2) RFC 7845 imposes some implicit limitations on the values of the 
num_streams, coupled_streams, and channel_mapping fields. E.g., because 
they are encoded in octets and treated as unsigned, they cannot be 
negative or exceed 255. Encoding them as text in SDP does not enforce 
those limitations. Should this draft make them explicit?

There are also some explicit limitations are tied to the mapping family, 
e.g., no more than 8 output channels for mapping family 1. This draft 
never discusses individual mapping families, so it may not be clear 
which of those limitations are intended to apply.

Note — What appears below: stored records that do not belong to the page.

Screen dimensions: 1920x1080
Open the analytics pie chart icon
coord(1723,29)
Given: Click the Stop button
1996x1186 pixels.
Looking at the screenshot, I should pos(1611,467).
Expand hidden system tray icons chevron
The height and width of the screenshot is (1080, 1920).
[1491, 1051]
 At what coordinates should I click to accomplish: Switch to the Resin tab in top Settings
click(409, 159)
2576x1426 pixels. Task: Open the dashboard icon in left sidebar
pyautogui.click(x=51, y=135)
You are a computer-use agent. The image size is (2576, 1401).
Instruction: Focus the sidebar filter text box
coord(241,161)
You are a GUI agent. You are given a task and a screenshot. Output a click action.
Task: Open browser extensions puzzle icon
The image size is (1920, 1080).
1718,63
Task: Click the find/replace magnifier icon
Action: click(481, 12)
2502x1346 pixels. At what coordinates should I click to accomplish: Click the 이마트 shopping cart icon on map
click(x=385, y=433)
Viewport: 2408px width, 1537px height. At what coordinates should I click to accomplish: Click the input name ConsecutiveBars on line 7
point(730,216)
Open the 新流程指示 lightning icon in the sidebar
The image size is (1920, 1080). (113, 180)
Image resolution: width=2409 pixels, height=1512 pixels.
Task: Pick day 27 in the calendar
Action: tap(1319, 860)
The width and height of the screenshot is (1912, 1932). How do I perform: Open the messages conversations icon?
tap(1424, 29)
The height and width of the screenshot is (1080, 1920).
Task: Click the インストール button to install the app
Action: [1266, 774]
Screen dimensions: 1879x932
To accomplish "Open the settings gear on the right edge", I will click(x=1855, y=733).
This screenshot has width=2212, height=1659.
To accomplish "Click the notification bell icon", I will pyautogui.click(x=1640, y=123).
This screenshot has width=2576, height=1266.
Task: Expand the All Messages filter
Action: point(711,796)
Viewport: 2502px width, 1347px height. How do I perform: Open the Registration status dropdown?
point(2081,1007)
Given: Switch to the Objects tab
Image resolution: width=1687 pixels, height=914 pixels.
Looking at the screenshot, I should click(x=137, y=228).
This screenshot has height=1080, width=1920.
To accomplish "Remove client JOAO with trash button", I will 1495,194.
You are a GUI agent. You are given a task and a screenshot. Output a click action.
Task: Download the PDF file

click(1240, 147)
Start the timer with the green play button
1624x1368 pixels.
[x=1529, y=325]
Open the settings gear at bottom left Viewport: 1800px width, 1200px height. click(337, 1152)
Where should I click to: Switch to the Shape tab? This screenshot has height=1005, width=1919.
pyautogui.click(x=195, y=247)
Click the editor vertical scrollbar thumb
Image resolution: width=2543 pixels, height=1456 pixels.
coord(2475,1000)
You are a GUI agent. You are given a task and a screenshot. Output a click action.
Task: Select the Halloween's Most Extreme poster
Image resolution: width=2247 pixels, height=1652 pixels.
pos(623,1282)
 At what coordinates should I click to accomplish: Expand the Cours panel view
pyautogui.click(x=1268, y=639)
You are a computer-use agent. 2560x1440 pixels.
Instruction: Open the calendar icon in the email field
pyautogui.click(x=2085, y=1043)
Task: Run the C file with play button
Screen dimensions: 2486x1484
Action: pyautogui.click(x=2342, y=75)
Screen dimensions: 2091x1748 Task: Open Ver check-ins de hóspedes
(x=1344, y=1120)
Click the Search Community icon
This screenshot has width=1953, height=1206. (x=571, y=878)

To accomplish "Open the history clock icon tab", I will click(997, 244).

3) It is probably not a great idea to define channel_mapping with a 
normative reference to third-party source code (I tried visiting the 
libwebrtc link, but it just served me a blank page... probably that is 
some issue on my end, but I think it illustrates the point). Is this 
just RFC 7845's channel mapping as a comma-separated list? Does it 
support silence channels (255)?

4) For the SHOULD NOT in Section 7, what does it mean for the answerer 
to support the offered configuration? The ability to parse the format? 
The ability to decode or record it? The ability to render to some number 
(>2) of speakers?

What reasons would someone have for silently down-converting to stereo 
anyway (i.e., why is this SHOULD NOT instead of MUST NOT)?

5) What reasons would someone have for not including a stereo 
alternative (again, why is this a SHOULD and not a MUST)?